Жизнь вечная | страница 7
Персонажи типа «Ястреба», главенствующие на страницах рассказов Лисковацкого, здесь в меньшинстве и на втором плане, хотя выстрелы их звучат немолчным рефреном, как постоянная антитеза залпам карателей. Приоритет принадлежит безоружным. Обитателям Избицы и Щебжешина, членам семей двух старинных приятелей: учителя Яна Буковского и врача Леона Розенталя, — которые осмелились преступить варварские «законы» оккупантов и жить согласно своим убеждениям. И потому жили они недолго.
Из шести человек, находящихся в центре повествования, выживает один — юный Витольд Буковский. И тот в счастливые дни освобождения, которыми завершается роман, не улыбается, не воспринимает происходящего. Тяжелые испытания — пытки в гестапо, потеря матери и любимой девушки, погибших из-за его же нелепой оплошности, — отняли у него рассудок. Да и сам он чудом уцелел. Дважды ему невероятно везло: то вызволили из камеры смертников партизаны Батальонов Хлопских, то загородил собой от вражеской пули партизан Армии Людовой. Может, повезет в третий раз и Витольд избавится от недуга? Автор не лишает нас оптимистической надежды. Ведь юноша интуитивно бродит вокруг опустошенного войной отчего дома, где недавно, приняв эстафету от отца, брошенного в концлагерь, прятал и опекал Сабину и Добу Розенталь и где, когда сам был арестован, его заменила мать. А прикосновение к родному порогу, вдобавок освященному добрыми делами, говорят, порой приносит исцеление…

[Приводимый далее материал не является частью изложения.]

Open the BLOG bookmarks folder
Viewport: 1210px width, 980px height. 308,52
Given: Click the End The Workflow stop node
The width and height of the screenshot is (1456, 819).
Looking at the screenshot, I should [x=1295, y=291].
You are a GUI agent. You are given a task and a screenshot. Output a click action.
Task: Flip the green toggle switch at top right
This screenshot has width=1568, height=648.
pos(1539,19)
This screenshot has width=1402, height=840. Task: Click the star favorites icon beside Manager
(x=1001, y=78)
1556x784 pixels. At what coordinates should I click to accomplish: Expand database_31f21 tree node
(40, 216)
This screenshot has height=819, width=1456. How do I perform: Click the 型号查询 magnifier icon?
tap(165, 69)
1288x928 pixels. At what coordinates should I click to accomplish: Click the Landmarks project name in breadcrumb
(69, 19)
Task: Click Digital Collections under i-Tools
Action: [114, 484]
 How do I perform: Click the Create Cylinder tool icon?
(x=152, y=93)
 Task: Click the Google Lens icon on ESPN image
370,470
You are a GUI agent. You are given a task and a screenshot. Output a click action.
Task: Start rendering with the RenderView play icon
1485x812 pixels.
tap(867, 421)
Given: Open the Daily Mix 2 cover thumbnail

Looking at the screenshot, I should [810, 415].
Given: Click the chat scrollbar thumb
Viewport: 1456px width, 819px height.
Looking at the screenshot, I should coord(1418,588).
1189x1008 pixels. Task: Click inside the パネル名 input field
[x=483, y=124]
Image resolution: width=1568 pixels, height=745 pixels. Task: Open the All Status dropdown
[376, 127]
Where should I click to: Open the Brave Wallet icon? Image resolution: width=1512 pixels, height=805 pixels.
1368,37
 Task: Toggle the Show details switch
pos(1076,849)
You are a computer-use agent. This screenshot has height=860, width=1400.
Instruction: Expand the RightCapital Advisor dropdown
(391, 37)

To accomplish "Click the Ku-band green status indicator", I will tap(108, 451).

Оптимистическое звучание романа, предельно трагичного по содержанию, связано не с какой-либо отдельной фигурой. Оно как бы складывается из отголосков благородных поступков, действий или просто мыслей и побуждений — ибо не каждому дано действовать — главных героев и их окружения. Стихийных антифашистов, в совокупности составляющих не важно какой по счету — второй ли, третий ли, — а все же заметный эшелон антифашистского фронта.
Автор находит их в гетто, тюрьмах, концлагере, на воле, которая практически была тем же гетто для поляков, подлежащих уничтожению во вторую очередь. Они духовно возвышаются над гиенами, которые наживались на чужой беде, и фанатичными начетчиками, твердившими о греховности борьбы со злом, ибо зло — внешняя оболочка добра. И вместе с тем безоружные герои подчас трагически ограничены в своих возможностях, чего не скрывает писатель, далекий от идеализации.
Ян Буковский, поклонник романтической поэзии, мечтавший о подвигах, смог перед смертью лишь выругать палача, повторив тем самым поступок соседа по лагерным нарам, которого считал существом приземленным. Подвиг совершил маленький человек, из которого партизанский вожак «Ястреб» вырастил «Коршуна», подвиги совершаются героями рассказов, представленных в сборнике. И в новом романе писателя — «Убиенные, прощенные», — который Лисковацкий писал одновременно с «Жизнью вечной» — дважды совершает подвиг юноша, рядовой Войска Польского, при форсировании Одры и после победы, когда, будучи инвалидом, вступает в схватку с террористами из реакционного подполья.